Now for the difficult news. This afternoon, my cousin died. He was 52 and he died of cancer. I found out the news from an email my sister sent me. Not the way to hear that the person who was like a brother to you, has died. But I'm living in Africa, and that's just the way it is here. My phone is not reliable, my internet is not always right next to me, and I have to get news somehow. I knew he was very sick and I had talked to him on Friday afternoon...but it's still not easy. That's a part of this job that I will probably always hate....if something bad happens, you will not be there to get hugs from people you love. You will not be able to be consoled by your family. And in my case, I have not been here long enough to make a close friend to share this news with. Comfort will be hard to come by tonight. I talked to my Dad and cried. I talked to my sister and cried. I tried to talk to my daughter, but the internet was not cooperating. Welcome to life in the foreign service. Death away from home is not easy. I have been asked to write a eulogy, so I'll wait until I can think about my cousin who was like a brother to me and see if any words some to mind. Besides prayer, it's the only contribution I can make from here.

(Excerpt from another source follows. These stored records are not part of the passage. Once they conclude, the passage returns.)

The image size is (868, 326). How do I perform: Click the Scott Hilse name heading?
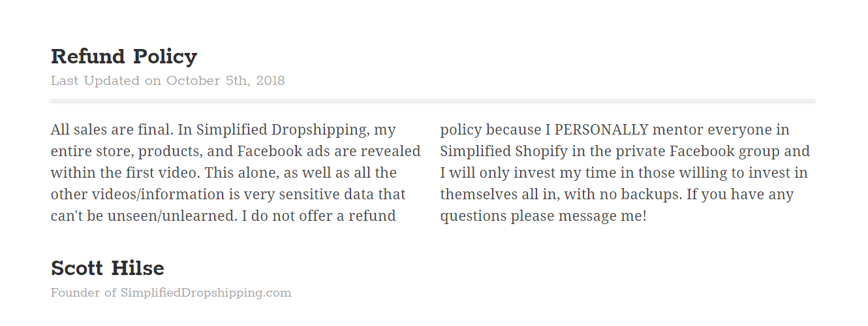(x=108, y=269)
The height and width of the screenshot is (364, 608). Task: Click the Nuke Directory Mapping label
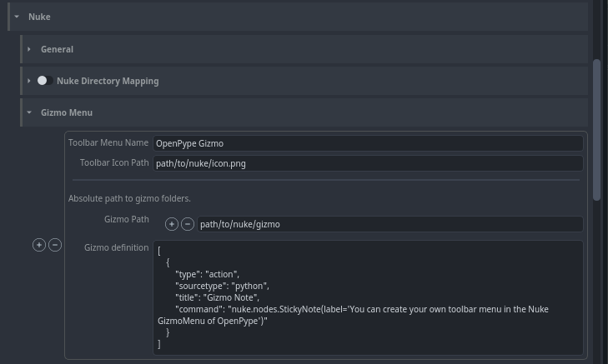pyautogui.click(x=108, y=81)
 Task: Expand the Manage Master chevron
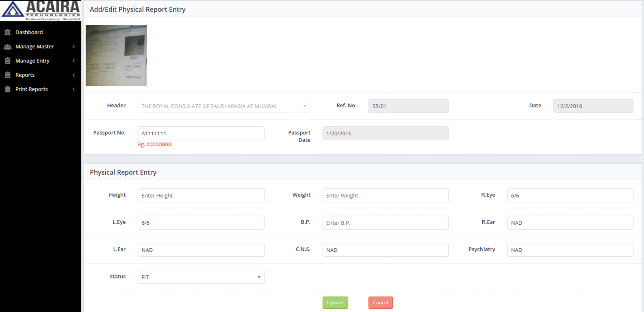(x=74, y=47)
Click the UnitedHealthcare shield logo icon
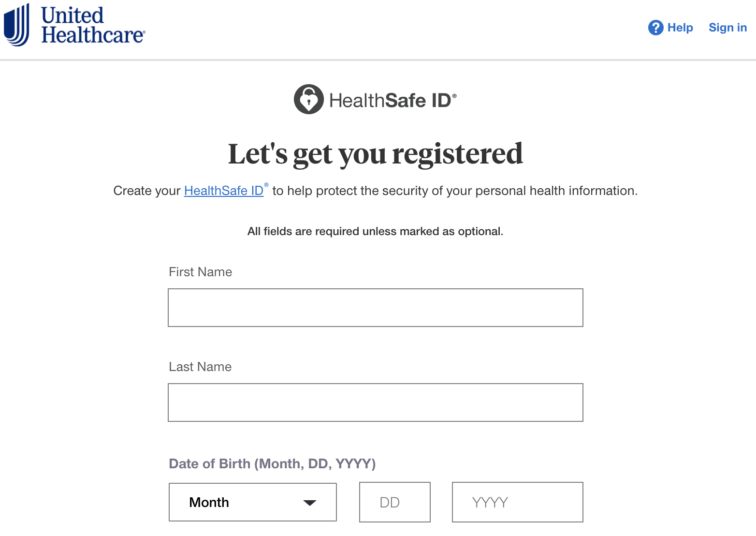The width and height of the screenshot is (756, 536). coord(16,25)
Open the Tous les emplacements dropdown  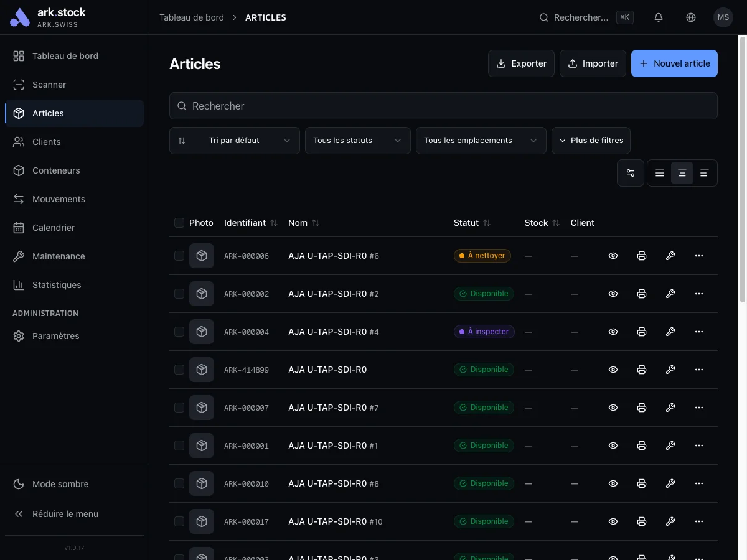tap(481, 140)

Appreciate every day you get as a gift. It may literally be your last some day.

Love from Africa,


Digger said...

I think this is one of the hardest things about being in the service. My partner's grandmother died one month after she arrived at her first tour. My grandmother nearly died of lung cancer while I was in Jerusalem. And we had a friend in Azerbaijan who lost her mother, went home for the funeral, and got a phone call that her father died the day after she got back to post.

All of which is to say that most of us in the Foreign Service have the greatest empathy for your pain. I am very sorry for your loss.

Jacksonian Traveler said...

Becky Boo, what do you do about medicine like something you take everyday? Is it supplied by the US regional medical or do you order it from an online pharmacy?